▶ _What you need to do_:
Give back all of the data exactly.

[Excerpts from a dataset]

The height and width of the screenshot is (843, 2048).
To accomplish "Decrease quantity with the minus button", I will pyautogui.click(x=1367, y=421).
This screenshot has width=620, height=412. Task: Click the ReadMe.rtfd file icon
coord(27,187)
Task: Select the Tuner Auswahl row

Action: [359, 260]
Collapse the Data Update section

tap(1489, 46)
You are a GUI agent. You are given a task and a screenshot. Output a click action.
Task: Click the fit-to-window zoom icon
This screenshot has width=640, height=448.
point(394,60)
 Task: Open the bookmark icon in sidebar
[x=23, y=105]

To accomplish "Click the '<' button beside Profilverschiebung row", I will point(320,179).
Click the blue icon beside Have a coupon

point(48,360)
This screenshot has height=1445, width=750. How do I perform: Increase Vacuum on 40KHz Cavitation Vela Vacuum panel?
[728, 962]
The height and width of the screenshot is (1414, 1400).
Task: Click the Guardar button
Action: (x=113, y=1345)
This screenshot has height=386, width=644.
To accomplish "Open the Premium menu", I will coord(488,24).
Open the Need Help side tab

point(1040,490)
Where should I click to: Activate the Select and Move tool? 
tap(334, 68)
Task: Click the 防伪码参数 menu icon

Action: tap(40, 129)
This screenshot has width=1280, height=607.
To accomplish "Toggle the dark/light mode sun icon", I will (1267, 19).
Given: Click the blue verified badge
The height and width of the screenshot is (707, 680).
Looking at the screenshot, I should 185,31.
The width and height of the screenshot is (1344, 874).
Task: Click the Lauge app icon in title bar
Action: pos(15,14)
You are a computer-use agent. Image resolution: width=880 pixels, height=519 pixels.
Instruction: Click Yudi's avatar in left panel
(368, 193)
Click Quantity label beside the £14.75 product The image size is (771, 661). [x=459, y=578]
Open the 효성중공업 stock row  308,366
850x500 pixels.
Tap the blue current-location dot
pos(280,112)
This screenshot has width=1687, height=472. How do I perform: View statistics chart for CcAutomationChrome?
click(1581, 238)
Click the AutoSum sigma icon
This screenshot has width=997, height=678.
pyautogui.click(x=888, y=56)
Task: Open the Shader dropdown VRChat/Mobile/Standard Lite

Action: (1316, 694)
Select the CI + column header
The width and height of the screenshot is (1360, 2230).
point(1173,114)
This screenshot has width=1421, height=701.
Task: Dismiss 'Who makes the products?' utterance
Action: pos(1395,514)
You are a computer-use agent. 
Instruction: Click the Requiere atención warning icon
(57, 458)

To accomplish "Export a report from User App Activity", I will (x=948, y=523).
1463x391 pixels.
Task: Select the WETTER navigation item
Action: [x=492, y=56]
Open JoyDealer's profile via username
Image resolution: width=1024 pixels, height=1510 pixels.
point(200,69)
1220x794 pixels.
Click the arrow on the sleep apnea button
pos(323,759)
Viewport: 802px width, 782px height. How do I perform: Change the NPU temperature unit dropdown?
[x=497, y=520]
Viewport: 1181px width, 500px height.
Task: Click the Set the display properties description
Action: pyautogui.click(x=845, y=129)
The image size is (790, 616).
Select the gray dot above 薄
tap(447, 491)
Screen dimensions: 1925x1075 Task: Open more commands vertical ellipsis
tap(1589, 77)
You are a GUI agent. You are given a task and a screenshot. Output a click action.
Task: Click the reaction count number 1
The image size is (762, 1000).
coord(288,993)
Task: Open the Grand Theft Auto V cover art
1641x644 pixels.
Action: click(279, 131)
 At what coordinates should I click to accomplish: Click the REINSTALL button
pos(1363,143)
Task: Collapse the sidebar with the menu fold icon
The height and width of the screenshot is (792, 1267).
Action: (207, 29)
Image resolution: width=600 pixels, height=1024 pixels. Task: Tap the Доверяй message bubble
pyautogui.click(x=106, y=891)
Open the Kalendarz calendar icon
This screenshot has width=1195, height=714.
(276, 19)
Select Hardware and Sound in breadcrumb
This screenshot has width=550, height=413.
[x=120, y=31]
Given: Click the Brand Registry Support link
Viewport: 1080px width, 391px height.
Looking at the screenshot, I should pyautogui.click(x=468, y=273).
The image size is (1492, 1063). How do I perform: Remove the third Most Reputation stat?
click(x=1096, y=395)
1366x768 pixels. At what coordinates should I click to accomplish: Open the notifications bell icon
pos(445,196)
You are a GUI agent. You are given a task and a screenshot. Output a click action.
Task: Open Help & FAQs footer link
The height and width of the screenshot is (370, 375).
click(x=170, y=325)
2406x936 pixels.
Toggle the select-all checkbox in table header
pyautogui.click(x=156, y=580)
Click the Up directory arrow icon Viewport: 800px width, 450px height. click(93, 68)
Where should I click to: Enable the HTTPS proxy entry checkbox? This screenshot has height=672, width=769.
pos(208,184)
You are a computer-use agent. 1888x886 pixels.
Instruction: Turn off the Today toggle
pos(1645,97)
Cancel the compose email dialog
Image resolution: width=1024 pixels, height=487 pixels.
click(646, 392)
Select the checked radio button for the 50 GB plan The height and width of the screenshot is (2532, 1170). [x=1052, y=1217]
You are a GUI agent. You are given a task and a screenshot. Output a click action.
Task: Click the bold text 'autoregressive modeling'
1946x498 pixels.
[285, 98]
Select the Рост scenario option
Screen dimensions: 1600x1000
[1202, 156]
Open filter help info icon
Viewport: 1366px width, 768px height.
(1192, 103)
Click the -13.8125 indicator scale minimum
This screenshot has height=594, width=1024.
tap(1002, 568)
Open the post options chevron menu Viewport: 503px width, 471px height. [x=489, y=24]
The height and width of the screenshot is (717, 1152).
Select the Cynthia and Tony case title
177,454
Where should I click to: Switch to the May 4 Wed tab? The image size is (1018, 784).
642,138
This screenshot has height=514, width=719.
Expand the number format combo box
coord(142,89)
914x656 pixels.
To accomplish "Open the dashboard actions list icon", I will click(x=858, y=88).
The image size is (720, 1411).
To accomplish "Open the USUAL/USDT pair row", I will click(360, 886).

▶ _Reply to the exercise_:
The height and width of the screenshot is (843, 2048).
To accomplish "Decrease quantity with the minus button", I will pyautogui.click(x=1367, y=421).
This screenshot has width=620, height=412. Task: Click the ReadMe.rtfd file icon
coord(27,187)
Task: Select the Tuner Auswahl row

Action: [359, 260]
Collapse the Data Update section

tap(1489, 46)
You are a GUI agent. You are given a task and a screenshot. Output a click action.
Task: Click the fit-to-window zoom icon
This screenshot has width=640, height=448.
point(394,60)
 Task: Open the bookmark icon in sidebar
[x=23, y=105]

To accomplish "Click the '<' button beside Profilverschiebung row", I will point(320,179).
Click the blue icon beside Have a coupon

point(48,360)
This screenshot has height=1445, width=750. How do I perform: Increase Vacuum on 40KHz Cavitation Vela Vacuum panel?
[728, 962]
The height and width of the screenshot is (1414, 1400).
Task: Click the Guardar button
Action: (x=113, y=1345)
This screenshot has height=386, width=644.
To accomplish "Open the Premium menu", I will coord(488,24).
Open the Need Help side tab

point(1040,490)
Where should I click to: Activate the Select and Move tool? 
tap(334, 68)
Task: Click the 防伪码参数 menu icon

Action: tap(40, 129)
This screenshot has width=1280, height=607.
To accomplish "Toggle the dark/light mode sun icon", I will (1267, 19).
Given: Click the blue verified badge
The height and width of the screenshot is (707, 680).
Looking at the screenshot, I should 185,31.
The width and height of the screenshot is (1344, 874).
Task: Click the Lauge app icon in title bar
Action: pos(15,14)
You are a computer-use agent. Image resolution: width=880 pixels, height=519 pixels.
Instruction: Click Yudi's avatar in left panel
(368, 193)
Click Quantity label beside the £14.75 product The image size is (771, 661). [x=459, y=578]
Open the 효성중공업 stock row  308,366
850x500 pixels.
Tap the blue current-location dot
pos(280,112)
This screenshot has width=1687, height=472. How do I perform: View statistics chart for CcAutomationChrome?
click(1581, 238)
Click the AutoSum sigma icon
This screenshot has width=997, height=678.
pyautogui.click(x=888, y=56)
Task: Open the Shader dropdown VRChat/Mobile/Standard Lite

Action: (1316, 694)
Select the CI + column header
The width and height of the screenshot is (1360, 2230).
point(1173,114)
This screenshot has width=1421, height=701.
Task: Dismiss 'Who makes the products?' utterance
Action: pos(1395,514)
You are a computer-use agent. 
Instruction: Click the Requiere atención warning icon
(57, 458)

To accomplish "Export a report from User App Activity", I will (x=948, y=523).
1463x391 pixels.
Task: Select the WETTER navigation item
Action: [x=492, y=56]
Open JoyDealer's profile via username
Image resolution: width=1024 pixels, height=1510 pixels.
point(200,69)
1220x794 pixels.
Click the arrow on the sleep apnea button
pos(323,759)
Viewport: 802px width, 782px height. How do I perform: Change the NPU temperature unit dropdown?
[x=497, y=520]
Viewport: 1181px width, 500px height.
Task: Click the Set the display properties description
Action: pyautogui.click(x=845, y=129)
The image size is (790, 616).
Select the gray dot above 薄
tap(447, 491)
Screen dimensions: 1925x1075 Task: Open more commands vertical ellipsis
tap(1589, 77)
You are a GUI agent. You are given a task and a screenshot. Output a click action.
Task: Click the reaction count number 1
The image size is (762, 1000).
coord(288,993)
Task: Open the Grand Theft Auto V cover art
1641x644 pixels.
Action: click(279, 131)
 At what coordinates should I click to accomplish: Click the REINSTALL button
pos(1363,143)
Task: Collapse the sidebar with the menu fold icon
The height and width of the screenshot is (792, 1267).
Action: (207, 29)
Image resolution: width=600 pixels, height=1024 pixels. Task: Tap the Доверяй message bubble
pyautogui.click(x=106, y=891)
Open the Kalendarz calendar icon
This screenshot has width=1195, height=714.
(276, 19)
Select Hardware and Sound in breadcrumb
This screenshot has width=550, height=413.
[x=120, y=31]
Given: Click the Brand Registry Support link
Viewport: 1080px width, 391px height.
Looking at the screenshot, I should pyautogui.click(x=468, y=273).
The image size is (1492, 1063). How do I perform: Remove the third Most Reputation stat?
click(x=1096, y=395)
1366x768 pixels. At what coordinates should I click to accomplish: Open the notifications bell icon
pos(445,196)
You are a GUI agent. You are given a task and a screenshot. Output a click action.
Task: Open Help & FAQs footer link
The height and width of the screenshot is (370, 375).
click(x=170, y=325)
2406x936 pixels.
Toggle the select-all checkbox in table header
pyautogui.click(x=156, y=580)
Click the Up directory arrow icon Viewport: 800px width, 450px height. click(93, 68)
Where should I click to: Enable the HTTPS proxy entry checkbox? This screenshot has height=672, width=769.
pos(208,184)
You are a computer-use agent. 1888x886 pixels.
Instruction: Turn off the Today toggle
pos(1645,97)
Cancel the compose email dialog
Image resolution: width=1024 pixels, height=487 pixels.
click(646, 392)
Select the checked radio button for the 50 GB plan The height and width of the screenshot is (2532, 1170). [x=1052, y=1217]
You are a GUI agent. You are given a task and a screenshot. Output a click action.
Task: Click the bold text 'autoregressive modeling'
1946x498 pixels.
[285, 98]
Select the Рост scenario option
Screen dimensions: 1600x1000
[1202, 156]
Open filter help info icon
Viewport: 1366px width, 768px height.
(1192, 103)
Click the -13.8125 indicator scale minimum
This screenshot has height=594, width=1024.
tap(1002, 568)
Open the post options chevron menu Viewport: 503px width, 471px height. [x=489, y=24]
The height and width of the screenshot is (717, 1152).
Select the Cynthia and Tony case title
177,454
Where should I click to: Switch to the May 4 Wed tab? The image size is (1018, 784).
642,138
This screenshot has height=514, width=719.
Expand the number format combo box
coord(142,89)
914x656 pixels.
To accomplish "Open the dashboard actions list icon", I will click(x=858, y=88).
The image size is (720, 1411).
To accomplish "Open the USUAL/USDT pair row", I will click(360, 886).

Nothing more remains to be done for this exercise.